新緑

新緑
高尾山にて

 さくらのシーズンが終わると、新緑のシーズンがやってくる。冬枯れしていた木々に、さくらの花が咲き、そして、散る。その後、緑の若葉が勢い良く飛び出してくる。緑の若葉を見ると、いよいよ春だな、と実感する。

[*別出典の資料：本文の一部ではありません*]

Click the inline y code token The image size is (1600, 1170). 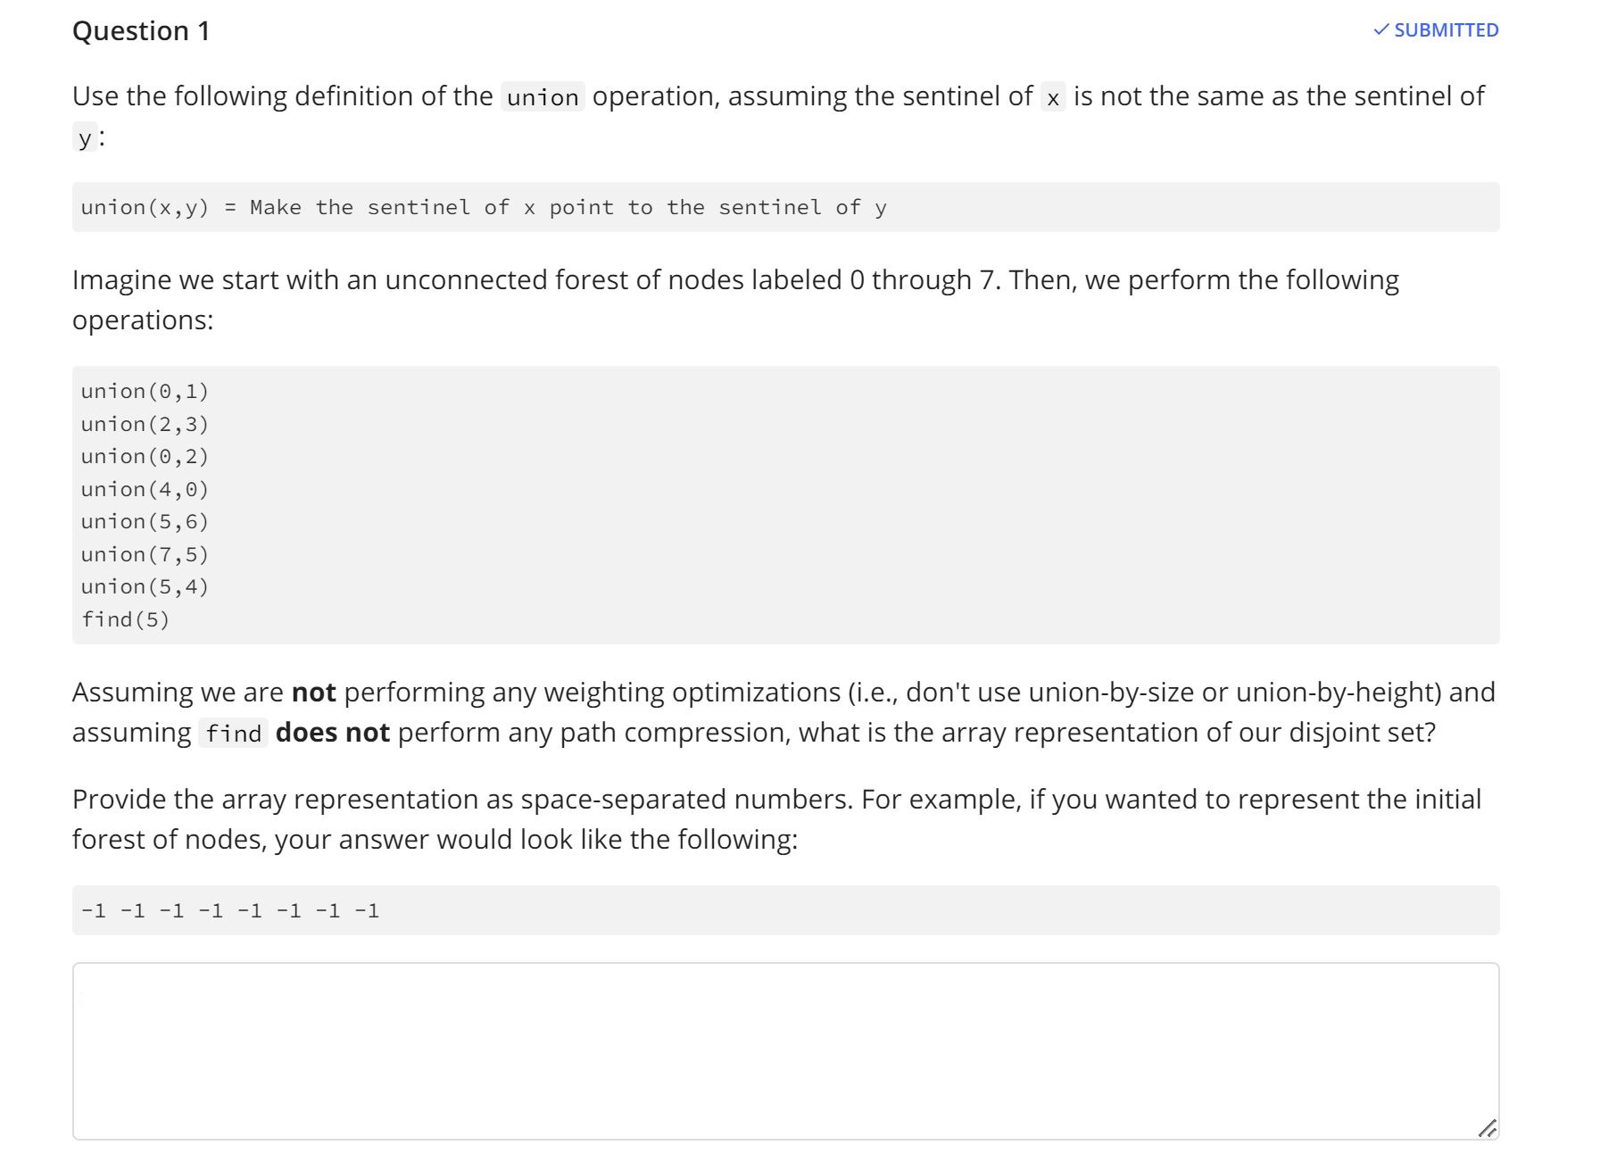84,137
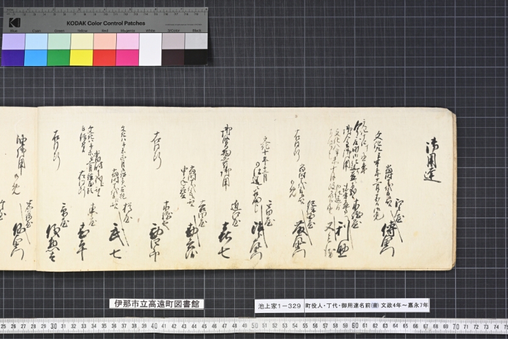This screenshot has height=339, width=508.
Task: Select the dark blue color patch
Action: 13,57
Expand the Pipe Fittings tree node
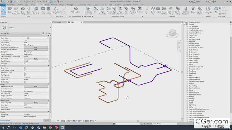The width and height of the screenshot is (232, 130). pyautogui.click(x=187, y=86)
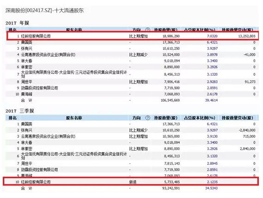Click the 2.1235 ratio link in 三季报
Image resolution: width=263 pixels, height=198 pixels.
coord(212,182)
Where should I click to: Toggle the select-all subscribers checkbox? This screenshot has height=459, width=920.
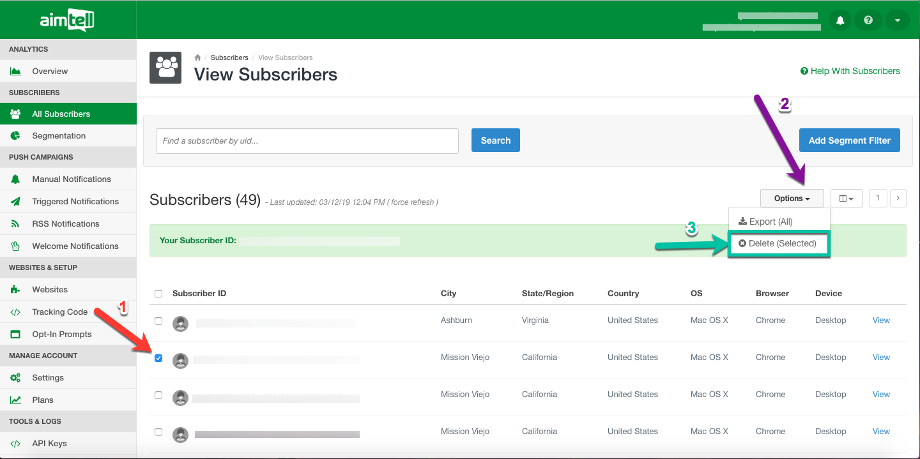point(158,294)
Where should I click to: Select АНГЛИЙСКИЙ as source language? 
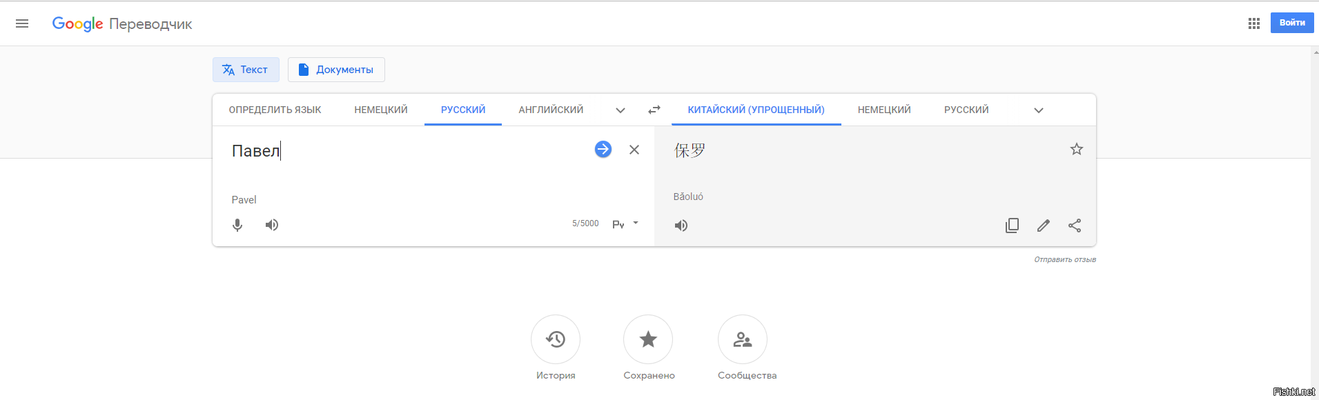(x=551, y=110)
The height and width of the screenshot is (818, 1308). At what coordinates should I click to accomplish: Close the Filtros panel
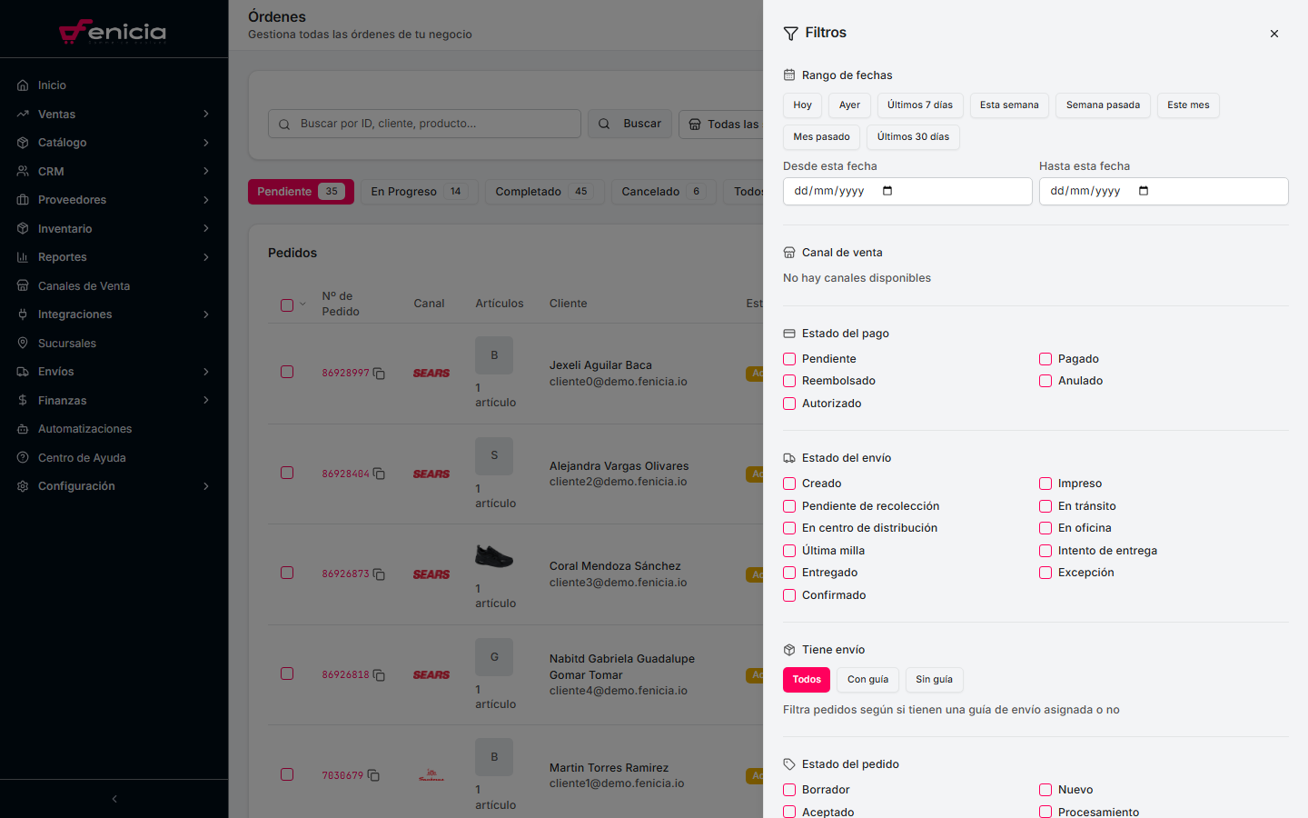coord(1274,34)
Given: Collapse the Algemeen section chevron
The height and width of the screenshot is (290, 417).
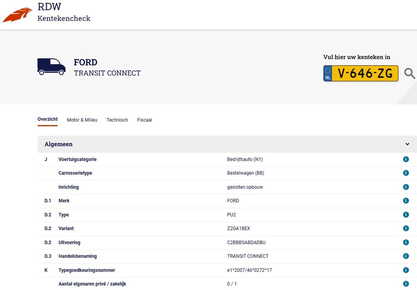Looking at the screenshot, I should pyautogui.click(x=407, y=144).
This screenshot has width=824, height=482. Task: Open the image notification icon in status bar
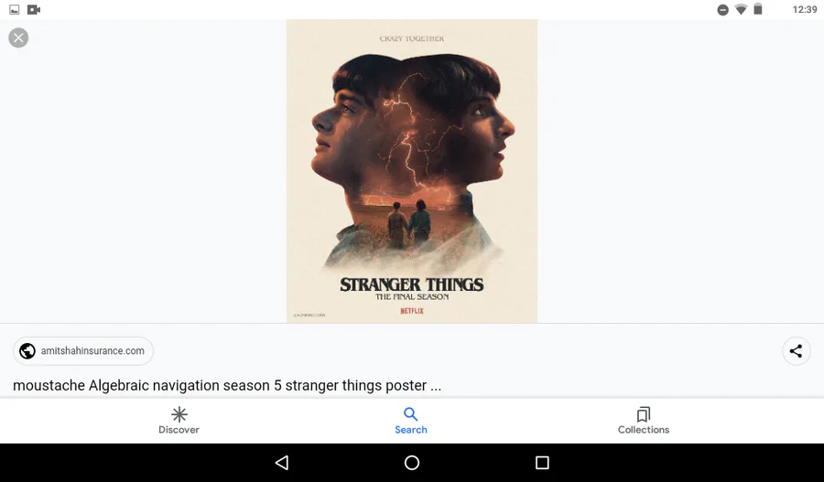[14, 9]
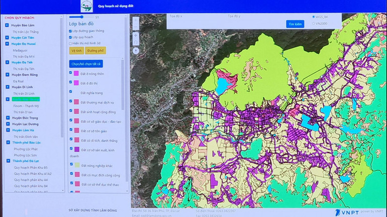Uncheck Lớp đường giao thông layer
The height and width of the screenshot is (217, 387).
[70, 31]
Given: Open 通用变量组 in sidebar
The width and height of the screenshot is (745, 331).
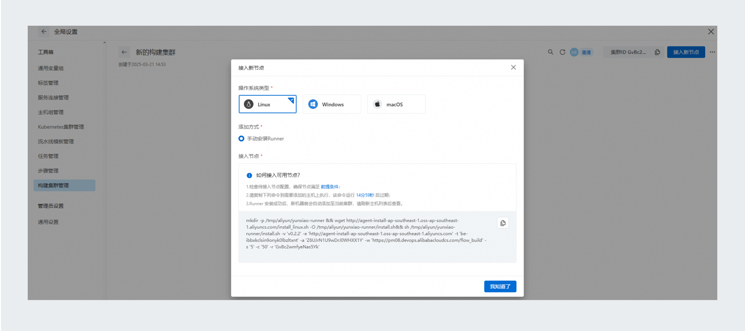Looking at the screenshot, I should [51, 68].
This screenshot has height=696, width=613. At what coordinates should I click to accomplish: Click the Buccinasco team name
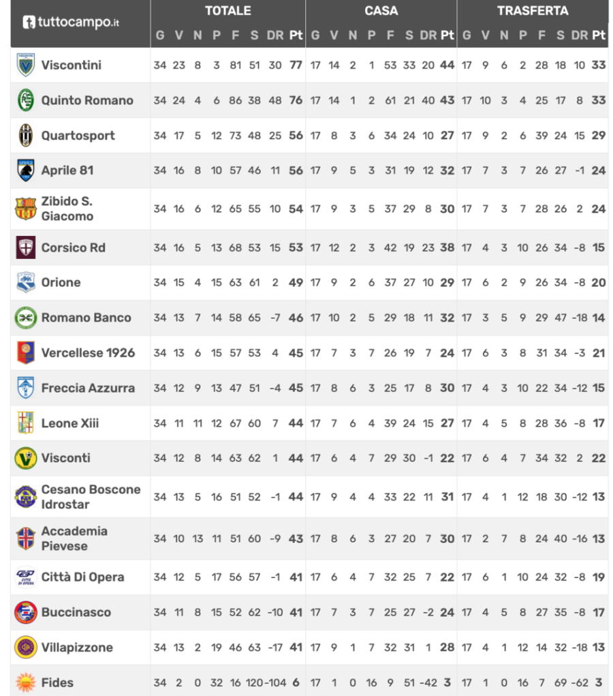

 毎年思うのだが(そして、毎年書いているんだけど)、若葉の力強さは僕らにも力を与えてくれるような気がする。さくらが、春が来ますよ、という合図を出してくれて、僕らは新しい季節に備える。そして、新芽が、さあ、春が来ましたよ、新しい季節ですよ、そろそろ起きましょう、と呼びかけてくれている様な感じがするのだ。
 僕の住んでいる所は恵まれていて、高尾や津久井、丹沢の山々を望むことが出来る(と思っているんだけど、実は違う山って事もあったりして)。遠く丹沢の山はその詳細を見るのは難しいけれど、高尾や津久井の山々はその新緑をよく見ることが出来る。
 先々週、良い陽気に誘われて、今年のさくらの見納めにと河口湖まで出かけた。その途中、道志みち(国道413号)という津久井のあたりから山中湖に出る道を通った。このときはもう八王子あたりのさくらは散りはじめで、若葉が芽を出し始めていた。
 津久井のあたりを走っていると、まわりの山々の木々がまさに新しい葉を出そうという瞬間で、淡い若草色に山が包まれていた。「山、萌ゆる」とはこのことか、と、すばらしい一瞬に出会えたと、心躍らせた。
 そして、山が萌えるというのは本当にごくわずかな間だけなのだな、と言うことも知った。道を進むと標高が上がり、ほんの少しの気温が下がる。ほんの少しの気温だと思うんだけど、その差で山の表情ががらりと変わった。山々の色は、淡い若草色ではなく、木の幹の薄い茶色へと変わった。季節が、若草色からちょっと逆戻りしてしまった。
 そして、この翌週、高尾山を訪れたときにはもう、淡い色から力強い色へと成長し、山は新緑の緑に包まれていた。

 植物はゆっくりゆっくり生長していくように見えるが、やっぱり季節には一番敏感だ。ぼくらに見せてくれる素敵な緑や花の色もその瞬間、瞬間で違うんだと思う。